El paño de mesa, confeccionado en terciopelo azul y presidido por el escudo de la provincia bordado en hilos de oro y tisú, acumulaba el desgaste propio del uso continuado. Como el tejido mantenía una calidad notable, la restauración pudo respetar el soporte original mediante una limpieza integral, el refuerzo de los motivos y la reposición de aquellos componentes imprescindibles para asegurar su permanencia.
La dirección técnica incluyó un estudio previo pormenorizado del estado de cada objeto, además de su documentación gráfica y fotográfica, requisito indispensable para que el proceso resultara riguroso con su valor histórico.
Toscano recordó que los enseres se elaboraron cuando la institución provincial, superadas las dificultades económicas de sus primeros años, decidió dotarse de elementos que reforzaran su imagen con motivo del IV Centenario del Descubrimiento de América, celebrado en 1892.
La bordadora Dolores Fernández calificó de “un enorme privilegio” trabajar sobre unos objetos de semejante valor artístico. “Sabíamos que teníamos entre manos auténticas obras de arte y parte de la historia de Huelva”, afirmó, y puso en valor la labor del equipo multidisciplinar que firmó la intervención.
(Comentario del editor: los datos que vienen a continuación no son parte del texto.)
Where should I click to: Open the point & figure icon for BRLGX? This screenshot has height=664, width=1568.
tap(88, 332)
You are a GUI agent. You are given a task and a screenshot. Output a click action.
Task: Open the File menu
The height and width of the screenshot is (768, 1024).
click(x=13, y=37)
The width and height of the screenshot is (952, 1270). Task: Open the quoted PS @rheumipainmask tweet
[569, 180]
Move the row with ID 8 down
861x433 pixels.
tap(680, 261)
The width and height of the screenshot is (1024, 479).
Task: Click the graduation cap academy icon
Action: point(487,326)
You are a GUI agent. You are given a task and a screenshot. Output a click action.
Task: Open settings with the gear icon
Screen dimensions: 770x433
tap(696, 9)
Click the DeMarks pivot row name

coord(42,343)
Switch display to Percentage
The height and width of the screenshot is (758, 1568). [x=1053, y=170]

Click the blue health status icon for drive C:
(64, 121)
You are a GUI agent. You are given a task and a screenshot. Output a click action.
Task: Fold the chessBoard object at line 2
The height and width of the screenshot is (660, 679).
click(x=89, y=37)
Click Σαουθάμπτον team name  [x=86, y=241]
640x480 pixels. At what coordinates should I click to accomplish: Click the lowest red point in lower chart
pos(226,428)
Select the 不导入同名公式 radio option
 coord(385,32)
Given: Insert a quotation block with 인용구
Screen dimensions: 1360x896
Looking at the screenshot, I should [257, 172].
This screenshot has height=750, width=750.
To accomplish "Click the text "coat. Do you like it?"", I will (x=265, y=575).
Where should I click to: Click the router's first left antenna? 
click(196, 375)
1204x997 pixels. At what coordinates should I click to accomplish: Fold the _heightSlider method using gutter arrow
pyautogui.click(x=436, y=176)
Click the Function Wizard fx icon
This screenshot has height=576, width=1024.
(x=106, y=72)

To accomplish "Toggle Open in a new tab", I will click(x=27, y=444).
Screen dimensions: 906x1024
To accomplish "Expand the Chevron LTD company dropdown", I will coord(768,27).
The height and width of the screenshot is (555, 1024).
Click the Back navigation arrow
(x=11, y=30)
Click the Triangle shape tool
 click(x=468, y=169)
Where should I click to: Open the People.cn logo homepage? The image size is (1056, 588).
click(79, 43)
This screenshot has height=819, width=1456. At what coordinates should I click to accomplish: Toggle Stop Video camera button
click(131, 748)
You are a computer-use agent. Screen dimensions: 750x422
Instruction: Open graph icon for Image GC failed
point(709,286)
Los maceros constituyen una tradición centenaria ligada a las instituciones públicas. En origen eran los funcionarios encargados de abrir paso a las autoridades y de portar las mazas ceremoniales como emblema de la potestad que representaban, aunque su cometido evolucionó con el tiempo hasta convertirse en una figura característica de los actos oficiales, de manera que hoy pertenecen al acervo protocolario de numerosas corporaciones.
La primera etapa del convenio ya había permitido recuperar esas mazas y su mástil, con lo que la colaboración entre la Fundación Cajasol y la Diputación de Huelva alcanza su segundo capítulo sobre un conjunto de bienes que, más allá del protocolo, funcionan como testimonio material de la historia de la provincia.
Los trabajos de restauración han sido realizados en el taller de Dolores Fernández, artesana bordadora de reconocido prestigio, quien ha contado con un equipo multidisciplinar para llevar a cabo una intervención respetuosa con las piezas originales. El resultado podrá contemplarse en el Salón de Plenos de la Diputación, donde el paño azul volverá a presidir las sesiones y los ropones de macero acompañarán los actos oficiales de la corporación.